Assuming Twitter is retraining on this data, this behavior could be seen as a kind of poisoning attack, albeit by filter’s users against the system itself. Since it may benefit some Twitter users to have an inflated number of “followers” to project an exaggerated image of their own importance, it’s not clear whether it is in the interests of the users to assist in spam detection, or to sabotage it.

Whatever the interests involved, testing for this kind of vulnerability to this “tricky ham” attack can be conducted in a similar way to the other attacks: by padding the modified data set D’ with additional samples with abnormal statistical properties (e.g noisy words and syntax), this time labeled as ham, and comparing the classifiers along normal performance metrics.

2. Analytical models of cascading behavior in networks, e.g., threshold-based or contagion-based models, are well-suited for analyzing the social dynamics in open collaboration and peer production systems. Discuss.

Cascading behavior models are well-suited to modeling information and innovation diffusion over a network. They are well-suited to analyzing peer production systems to the extent that their dynamics consist of such diffusion over a non-trivial networks. This is the case when production is highly decentralized. Whether we see peer production as centralized or not depends largely on the scale of analysis.

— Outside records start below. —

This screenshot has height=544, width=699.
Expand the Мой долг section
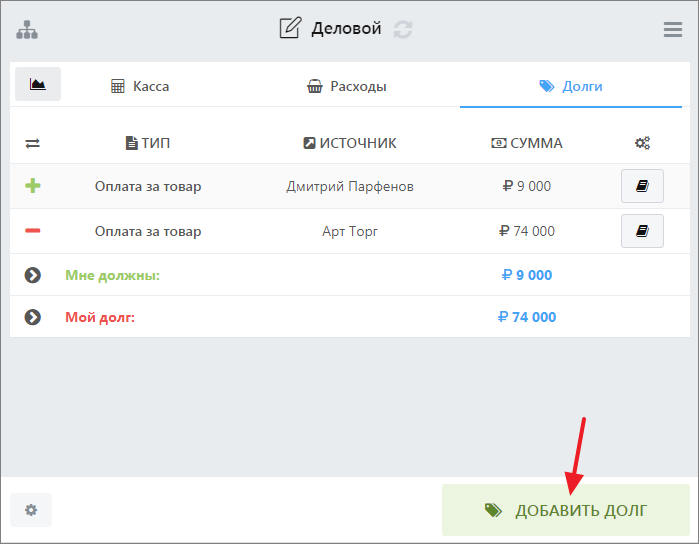(33, 317)
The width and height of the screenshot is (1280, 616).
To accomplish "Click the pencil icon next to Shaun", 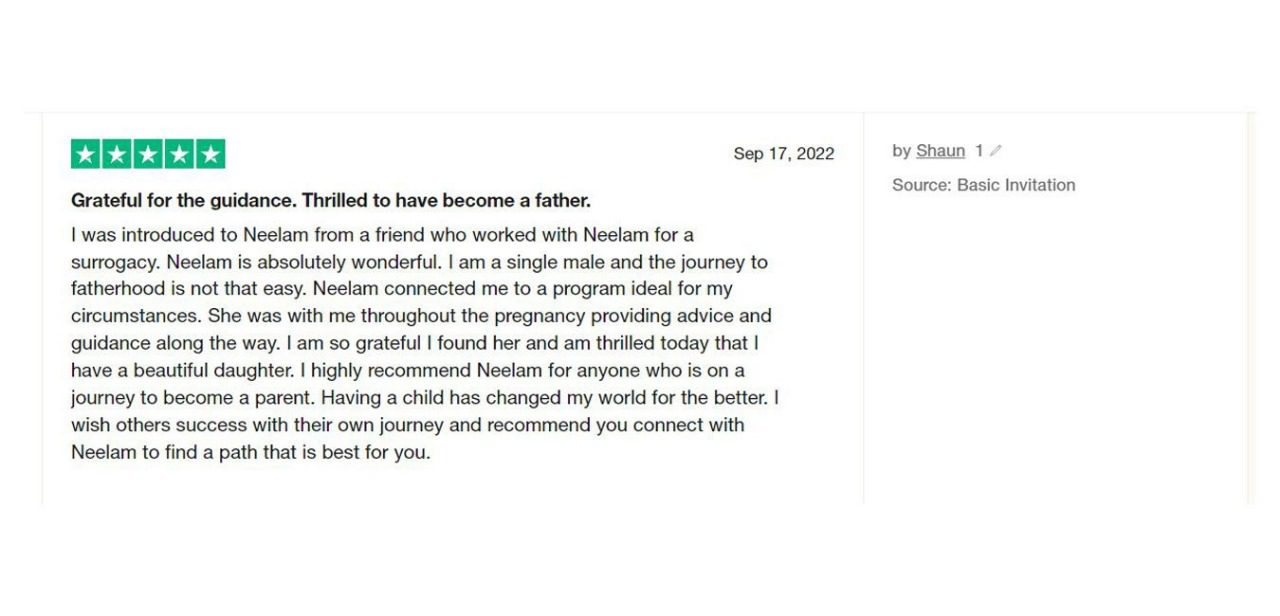I will click(x=996, y=151).
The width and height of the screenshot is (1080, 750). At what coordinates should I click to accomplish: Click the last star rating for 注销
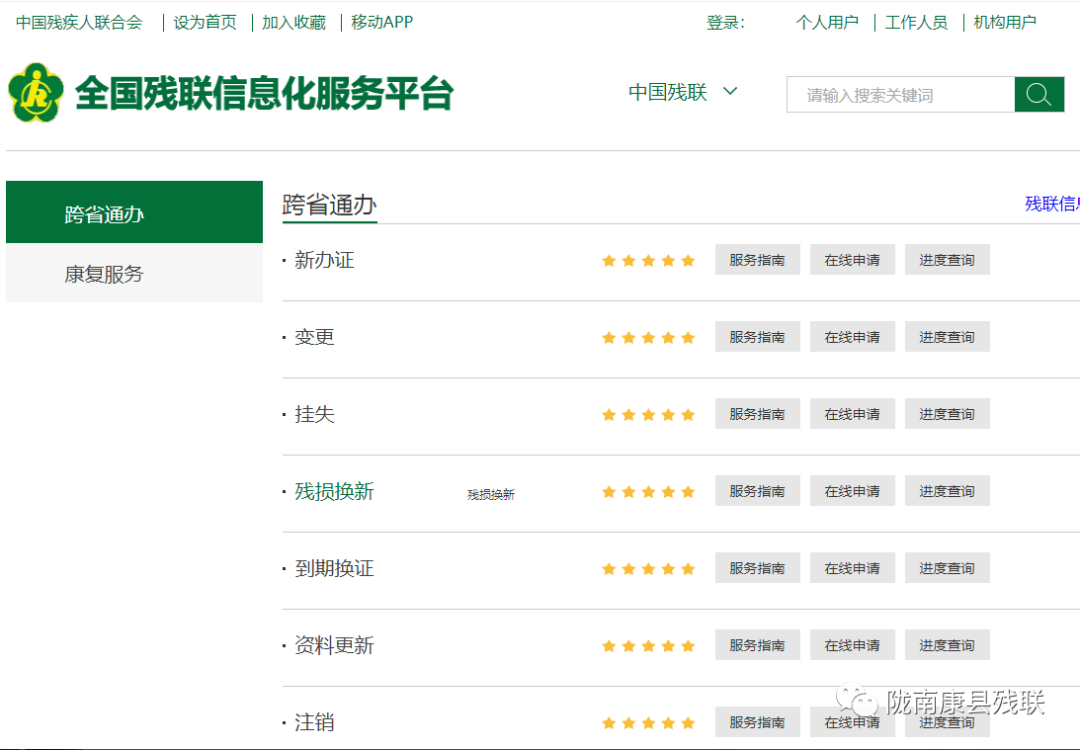tap(688, 722)
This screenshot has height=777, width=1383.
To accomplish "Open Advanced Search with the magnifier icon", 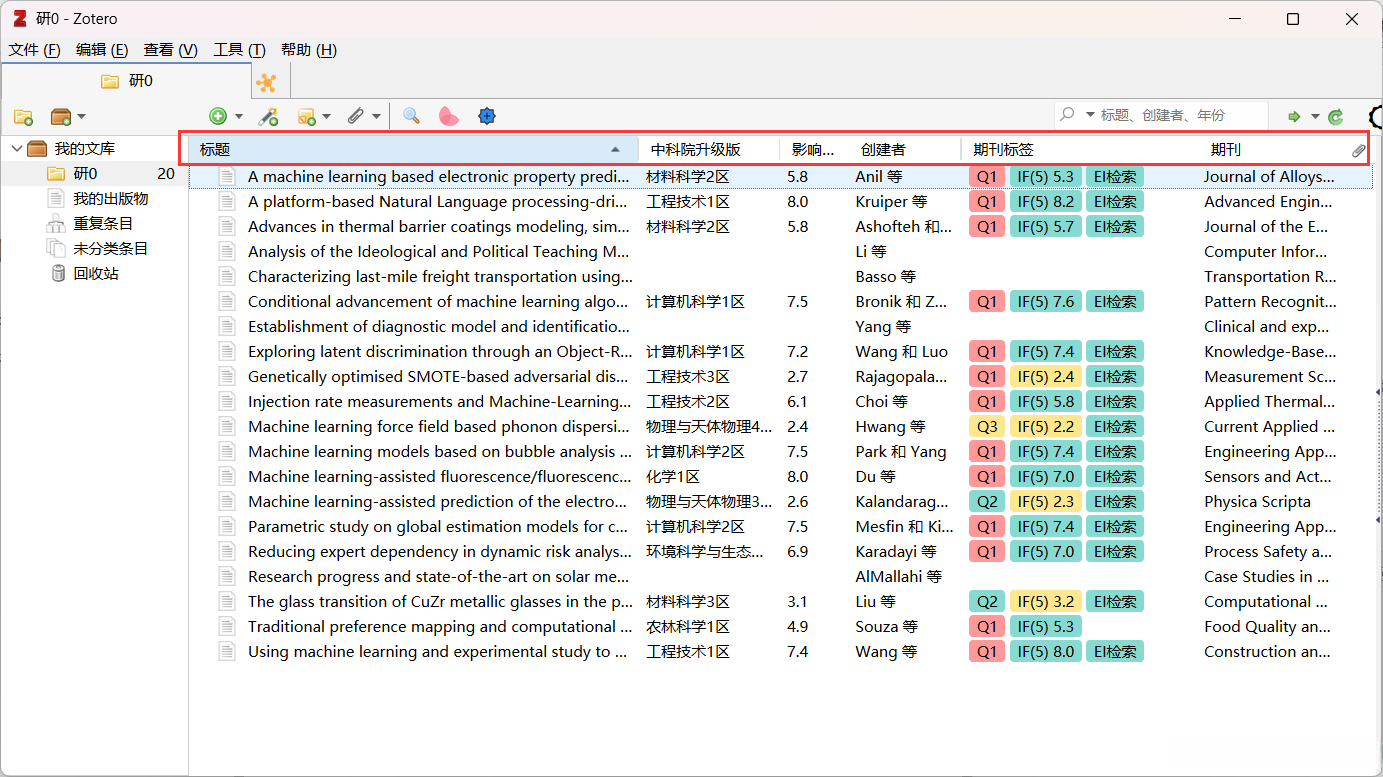I will [x=411, y=117].
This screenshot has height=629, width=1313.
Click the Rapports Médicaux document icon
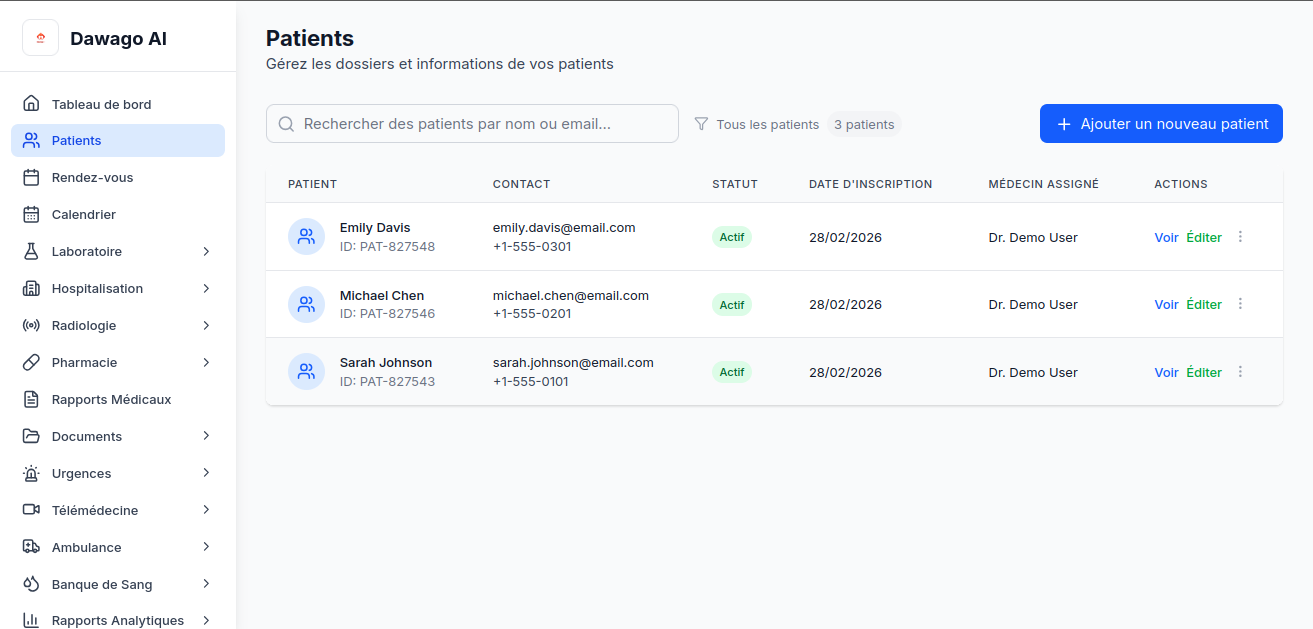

Narrowing in, consider the problem of recruiting new participants to an ongoing collaboration around a particular digital good, such as an open source software product or free encyclopedia. We should expect the usual cascading models to be informative about the awareness and adoption of the good. But in most cases awareness and adoption are only necessary not sufficient conditions for active participation in production. This is because, for example, contribution may involve incurring additional costs and so be subject to different constraints than merely consuming or spreading the word about a digital good.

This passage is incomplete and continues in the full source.